A farmer was at work in the afternoon on Thursday when he heard a baby crying. He followed the sound to discover a baby girl, who seemed to have been buried alive. She had managed to push her head above the ground. The farmer, who is from Madhya Pradesh's Bodna village, rushed the child to a local hospital. Doctors believe she was 48 hours old before she was rescued.

http://in.news.yahoo.com/video/national-26073656/baby-girl-rescued-after-being-buried-alive-26862020.html

Tuesday, 4 October 2011

Man on a mission to curb female foeticide

GURGAON: His father, a village priest, was an ambassador for spreading awareness against female foeticide.

Carrying that legacy forward, Ram Niwas Sharma, a realtor, has now embarked on a mission to reach out to the rural folk and discourage them from killing the unborn girl child.

Sharma, a resident of South City-I, has produced a Haryanvi movie titled Aathwan Vachan (Eighth Pledge), which will be made tax free in the state.

The state revenue minister, Satpal Sangwan, who watched the movie at a multiplex in Gurgaon on Wednesday evening, made this announcement to ensure that the movie is watched by a majority of people in Haryana. He said the government would also make efforts to screen this movie in villages through the information, public relations and cultural affairs department.

"My father used to take an eighth pledge from newly weds during their marriage ceremony that they would not go for pre-natal sex detection and would never commit foeticide. After he passed away, I thought of producing this movie to spread his message," 50-year-old Sharma said. The lyrics in this movie have been penned by his late father.

Sharma said most of the 140-minute movie was shot in a farmhouse in Farrukhnagar and parts of it were shot in Aklimpur village near the main city. "Most of the actors in this movie are from Delhi and Haryana. It is a low-budget film made only to promote awareness against female foeticide," Sharma said.

The director of the movie, Krishan Naharia, said the film is aimed not at earning money but to educate the masses.

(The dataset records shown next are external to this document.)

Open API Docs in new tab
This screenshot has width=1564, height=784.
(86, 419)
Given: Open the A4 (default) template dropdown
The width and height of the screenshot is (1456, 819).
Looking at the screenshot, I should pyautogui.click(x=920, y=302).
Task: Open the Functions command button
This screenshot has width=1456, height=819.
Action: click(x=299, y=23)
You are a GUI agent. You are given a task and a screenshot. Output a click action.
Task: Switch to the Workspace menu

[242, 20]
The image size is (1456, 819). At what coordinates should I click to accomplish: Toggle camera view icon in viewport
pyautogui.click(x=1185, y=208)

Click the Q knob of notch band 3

The Haryanvi language movie shows how a wicked mother-in-law and her son compel a pregnant woman to get her child aborted after ultrasonography tests reveal that she is carrying a baby girl. The film depicts the ordeal of the woman, who is forced to kill her first child, but manages to escape when she is asked to terminate her pregnancy for the second time. She gives birth to a baby girl, who grows up to become a police inspector and arrests the doctor, who used to carry out abortions in exchange for money.